ゴルダ収容所
・「車で20分ほどです。元々あそこは、我らの管轄ですので。……まさか、白河殿?」
・別名、〝森の贄〟とも呼ばれる場所である。
小高い丘の上に建てられたその建物の周りは、高い塀と深い深い森。しかもたとえ塀を乗り越える事ができたとしても、森の中にはもう1枚高い壁が用意されている。

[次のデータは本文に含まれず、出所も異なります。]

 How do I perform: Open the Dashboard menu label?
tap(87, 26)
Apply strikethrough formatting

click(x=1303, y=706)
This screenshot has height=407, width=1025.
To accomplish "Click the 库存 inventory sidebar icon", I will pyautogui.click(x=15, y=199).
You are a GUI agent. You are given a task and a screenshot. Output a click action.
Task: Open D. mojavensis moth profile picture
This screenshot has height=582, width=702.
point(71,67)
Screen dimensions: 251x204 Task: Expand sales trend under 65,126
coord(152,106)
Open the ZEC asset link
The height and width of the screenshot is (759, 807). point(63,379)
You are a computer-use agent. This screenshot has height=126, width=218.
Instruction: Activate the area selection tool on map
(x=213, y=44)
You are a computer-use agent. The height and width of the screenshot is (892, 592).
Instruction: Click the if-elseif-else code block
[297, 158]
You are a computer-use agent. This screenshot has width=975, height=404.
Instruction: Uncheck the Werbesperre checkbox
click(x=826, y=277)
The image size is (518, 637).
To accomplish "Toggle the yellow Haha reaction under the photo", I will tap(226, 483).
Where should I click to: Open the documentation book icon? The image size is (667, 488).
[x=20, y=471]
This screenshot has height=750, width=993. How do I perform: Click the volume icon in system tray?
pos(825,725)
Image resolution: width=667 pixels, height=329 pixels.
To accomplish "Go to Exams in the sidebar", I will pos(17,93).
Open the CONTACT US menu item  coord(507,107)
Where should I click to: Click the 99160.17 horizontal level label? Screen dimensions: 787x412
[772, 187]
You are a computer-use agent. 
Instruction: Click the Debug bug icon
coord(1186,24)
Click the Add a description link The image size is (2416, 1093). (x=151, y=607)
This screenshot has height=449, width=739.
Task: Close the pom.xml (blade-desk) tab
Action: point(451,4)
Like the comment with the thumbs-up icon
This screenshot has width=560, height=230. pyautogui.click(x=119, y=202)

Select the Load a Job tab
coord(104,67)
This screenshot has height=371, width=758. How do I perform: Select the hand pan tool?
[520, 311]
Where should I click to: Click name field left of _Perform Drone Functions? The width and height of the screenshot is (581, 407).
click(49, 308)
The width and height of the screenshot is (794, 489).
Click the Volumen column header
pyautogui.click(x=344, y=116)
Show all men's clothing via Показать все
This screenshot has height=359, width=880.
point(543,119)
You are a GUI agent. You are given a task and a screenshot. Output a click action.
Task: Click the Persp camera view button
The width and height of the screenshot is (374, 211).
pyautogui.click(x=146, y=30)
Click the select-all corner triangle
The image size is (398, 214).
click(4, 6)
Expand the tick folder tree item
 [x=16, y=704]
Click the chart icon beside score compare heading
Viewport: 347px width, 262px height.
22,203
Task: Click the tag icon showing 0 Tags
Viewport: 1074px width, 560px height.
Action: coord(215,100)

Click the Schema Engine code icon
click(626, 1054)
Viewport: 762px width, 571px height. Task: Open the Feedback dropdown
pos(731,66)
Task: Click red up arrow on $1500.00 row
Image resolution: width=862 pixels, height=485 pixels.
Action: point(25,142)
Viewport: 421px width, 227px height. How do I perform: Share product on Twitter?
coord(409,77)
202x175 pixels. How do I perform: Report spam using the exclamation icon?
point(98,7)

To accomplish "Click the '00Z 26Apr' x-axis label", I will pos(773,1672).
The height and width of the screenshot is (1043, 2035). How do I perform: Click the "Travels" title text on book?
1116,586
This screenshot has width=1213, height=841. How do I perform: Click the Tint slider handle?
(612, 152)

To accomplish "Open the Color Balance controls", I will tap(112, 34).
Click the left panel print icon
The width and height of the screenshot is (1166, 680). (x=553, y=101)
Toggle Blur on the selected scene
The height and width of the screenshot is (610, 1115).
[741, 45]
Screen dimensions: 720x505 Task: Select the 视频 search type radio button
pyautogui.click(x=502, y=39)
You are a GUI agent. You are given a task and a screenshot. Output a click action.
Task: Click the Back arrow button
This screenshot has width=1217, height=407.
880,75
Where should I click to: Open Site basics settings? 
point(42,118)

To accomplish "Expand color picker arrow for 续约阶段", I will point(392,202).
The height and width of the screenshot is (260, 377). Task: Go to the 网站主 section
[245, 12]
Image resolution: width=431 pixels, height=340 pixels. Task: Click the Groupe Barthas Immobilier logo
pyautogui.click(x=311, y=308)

ただ一つだけある正規の出入り口には監視員が常時置かれ、カメラも仕掛けられている。決して、許可のない出入りはできない場所となっているのである。
(理論上は)
いわば、陸の孤島。
だが白河は、その理論を越えた人物を知っている。
・「ここは我ら『ア・ジャスティ』空軍直轄の収容所。我らが捕らえた者を収容、そして取り調べを行う場所であります。なので、連れてこられるのは主に空賊が多いですな。後は密輸、危険物の輸送艇……ここで取調べを行い、後はその罪の重さにより別の場所へ搬送されます」
『ア・ジャスティ』から白河に付き添った将校が説明をする。その声は静まり返った廊下に、湾曲を伴い響いた。
何枚も扉を通り、幾人もの警備の横を通り過ぎる。
・ただ、白く染め上げられたコンクリートの道と壁を見ながら。
・目の前にまた、大きな扉が見えてきた。何枚目だろうか? 警備兵は銃も持っている。
これはもう監獄だな。ここに収容される者がどれほどの者達なのか、そしてどれほどの警戒状態なのか。改め、白河は思った。
・目の前に、最後の扉が立ちふさがる。
一番奥の部屋。そこは罪人の中でも特級の容疑がかかった者が放り込まれる場所で。
・こんな重い音がする、こんな頑丈な扉の向こうの格子の部屋に。